Not just ball-dominant players who either learned to let go, or didn’t, can teach us about Luka. All stars have their limitations. Steph wasn’t durable. Giannis Antetokounmpo couldn’t shoot. LeBron James was “mentally weak”. Michael Jordan was similar to Luka. Kobe Bryant, same. Hakeem, playing without another star on habitually .500 teams, was surly and despondent for years (shades of Luka, too). Nikola Jokic couldn’t play defense and was out of shape. We’ve heard these things about all the stars until they get toward their late twenties. Maybe Luka is like Allen Iverson, or Russell Westbrook, a stubborn and single-minded box score phenom without the proper self-awareness and basketball fungibility. In truth it’s probably most likely he ends up between these two poles, like James Harden, but Luka has every opportunity to be in the first category.

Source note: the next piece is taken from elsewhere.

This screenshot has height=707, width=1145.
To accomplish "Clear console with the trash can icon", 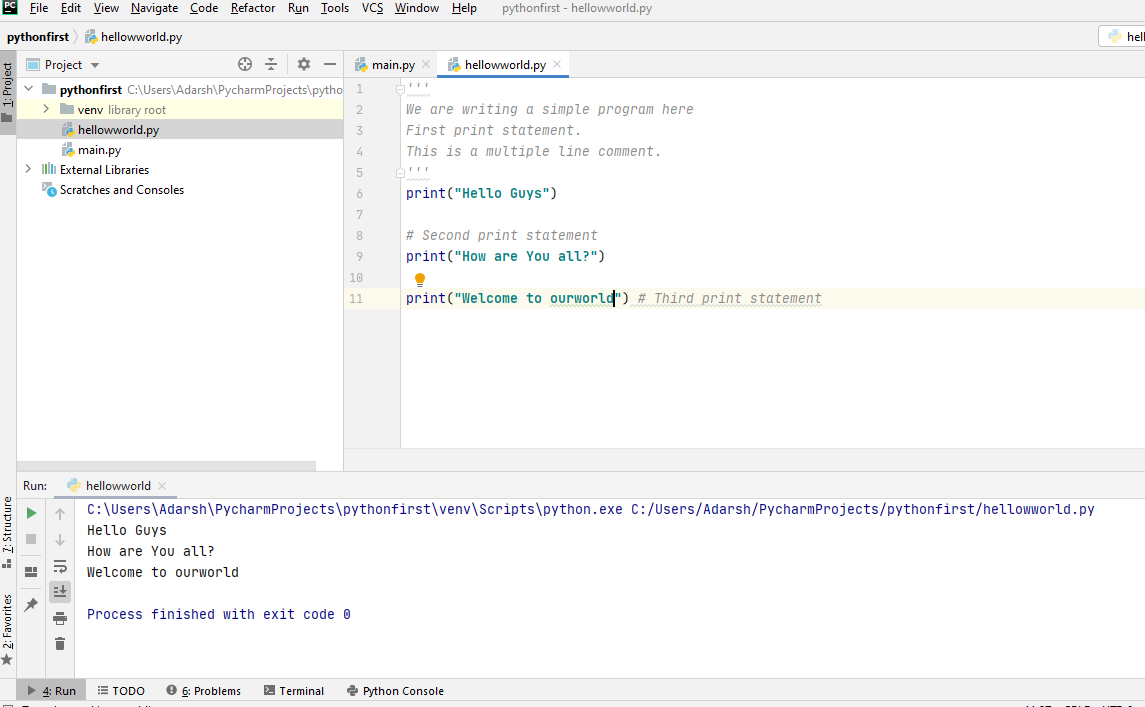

The insecurity of fans about Doncic is really a communication of insecurity about the greatness thrust upon him. The player who went toe-to-toe with peak Kawhi Leonard in his NBA basketball infancy promised something we were too impatient for. When a person strives to claim Luka’s perfection, it seems less confident in his potential than those who critique him with nuance. Yes, there are haters, but they don’t think he can be the best player in the world! They don’t see the potential we do. No way anyone that brilliant will end up like Russ, we think. The staunchest defenders of Luka almost seem to say “it’s okay if he is what he is, it’s great”, but basketball history says that’s never enough. There is an ineffable “secret” to basketball as a team sport, and Luka’s brilliance can distance him from it. There is also something ineffable about taking on the moment, an element even Lebron had to conquer, and something we should feel confident Luka has. Every star has his own lessons to learn.

I believe Luka himself knows he isn’t a finished product. Like us regular folk, a person is foolish through the first half of their twenties and not yet an adult. It’s science, after all, that your brain finishes its development around the same time an athletic prime ensues. If Luka holds within him basketball genius, then he himself will look back at how much he had to learn. Getting in shape shouldn’t just be a physical transformation, but also an act of becoming more aware of himself; becoming humbled. Humility is the key to mental health, and so much of sports is mental.

I believe he will. That’s the difference. Is that you may not think he has to, but that’s a disservice to him. Believing in his limitless ceiling means believing in the limits upon him; Doncic reaching that ceiling depends on his understanding of those limits. Until then, embrace watching him grow. Anyone as good Luka Doncic is supposed to be excited to grow, too. In fact, the worst thing I can imagine for him is to be as self-satisfied as some of his fans. I hope he’s hungry.